# Help with a built in



## john5mt (Feb 27, 2009)

So i backed myself into a corner
i have this built in for a flat screen. All the boxes are built and attached to the wall and now it is time to attach some face frames. My plan is to use biscuits in the edges of the plywood and i dado-ed an appropriate groove in the back of the face frames to fit onto the biscuits. i am positve the glue and biscuits will hold it once it is attached but my dilemma is in how to clamp it properly while the glue sets. Typically with cabinets you would clamps to the back but being that it is all built and attached i cant do that. Any ideas? I dont want to use any nails in the face or have to put plugs in pocket screw holes.










I suppose this is one of those "he who fails to plan, plans to fail" moments


----------



## GeorgeC (Jul 30, 2008)

There are clamps that are designed to hold boards of this configuration. The look like a "U".

However, I would probably use an air gun shooting very small brads. These make such a small hole that a tiny amount of filler will fill the hole and not show.

Clamps you will probably have to buy. An air compressor you can probably rent.

G


----------



## Geoguy (Feb 22, 2008)

Here's another frame clamp from Woodcraft ( I think it's $18) but I would also recommend a brad nailer or pin nailer (pin nailer uses 23 gauge fasteners).


----------



## cabinetman (Jul 5, 2007)

If you don't want to use a fastener, a clamp like this will work.


----------



## clampman (Oct 20, 2006)

I have used both those clamps. The ones Cabinetman linked to work pretty well, but you would need a great many for your job. You will also need to cushion between the plywood and the opposing clamping screws or you will get dents in the plywood.The other clamps are primarily for butt joined face frame corners which pocket screws made obsolete for the most part in my opinion. They will work for that, but it will be a huge chore to get the u-shaped padded binding end of the clamp apart to remove them after the face frames are on.

Neither will work for your bottom rail down on the floor, and I would pull the unit off the wall. 

In the future, you might think about installing the faceframes before putting the backs on.

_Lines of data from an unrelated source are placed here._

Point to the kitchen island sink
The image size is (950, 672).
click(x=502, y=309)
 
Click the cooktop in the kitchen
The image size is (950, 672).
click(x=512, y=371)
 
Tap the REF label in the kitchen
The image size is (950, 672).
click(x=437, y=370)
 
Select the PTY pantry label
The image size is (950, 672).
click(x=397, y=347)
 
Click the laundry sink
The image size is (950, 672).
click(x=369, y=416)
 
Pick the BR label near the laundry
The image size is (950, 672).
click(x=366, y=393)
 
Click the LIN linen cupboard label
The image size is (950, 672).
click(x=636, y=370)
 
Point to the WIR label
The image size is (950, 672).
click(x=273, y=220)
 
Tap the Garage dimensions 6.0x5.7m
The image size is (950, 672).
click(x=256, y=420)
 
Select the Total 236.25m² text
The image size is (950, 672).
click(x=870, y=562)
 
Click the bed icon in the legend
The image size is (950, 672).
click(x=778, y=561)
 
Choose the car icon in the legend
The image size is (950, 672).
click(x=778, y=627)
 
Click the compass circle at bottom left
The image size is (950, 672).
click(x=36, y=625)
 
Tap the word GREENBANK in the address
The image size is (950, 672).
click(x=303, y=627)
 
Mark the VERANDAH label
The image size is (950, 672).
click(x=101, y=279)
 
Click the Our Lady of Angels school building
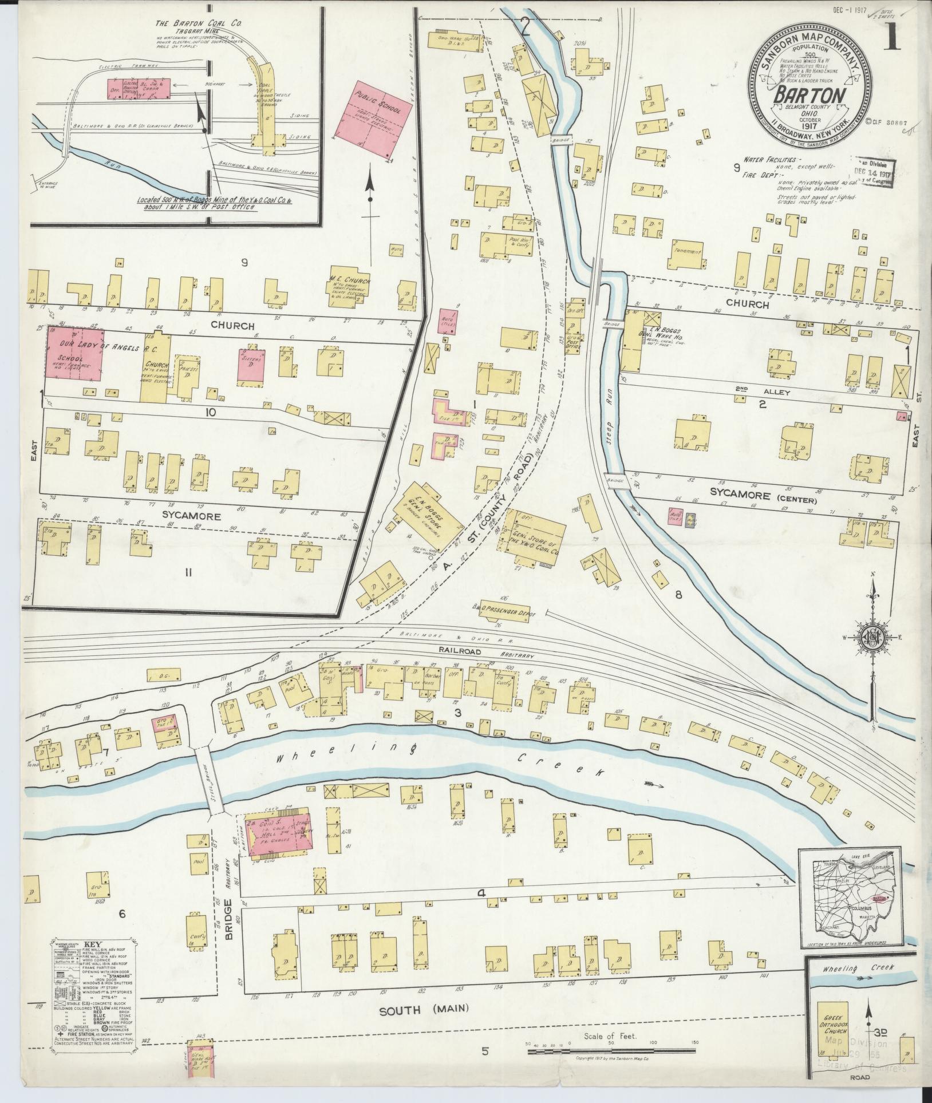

It makes gluing the faceframes much, much easier and better since you can position clamps where they are needed. It is also easier on glue cleanup since you can see and get to the glue from the back.


----------



## scribbles (Mar 2, 2009)

Lots and Lots of masking tape. If you boxes are nice and flat, and square, you do not need much pressure. #1 reason joints fail is bad jointing not lack of pressure. Just line everything up, spread the glue well and use the tan 1" masking tape, not the blue stuff, the tan stuff will stretch. Let it dry overnight and you will be good to go it will never break. If you can not get an area to suck up a nail will hold that trouble spot. But you should not need it.


----------



## john5mt (Feb 27, 2009)

Well i think it turned out all right


----------



## john5mt (Feb 27, 2009)

Thanks for all your help and suggestions:thumbsup:


----------



## john5mt (Feb 27, 2009)

Just a note...it isnt completely done yet. I will post a pic when the drawer front, crown, base are in and it is loaded up with the customers crap.


----------



## beerdog (Mar 13, 2009)

What technique did you end up using?


----------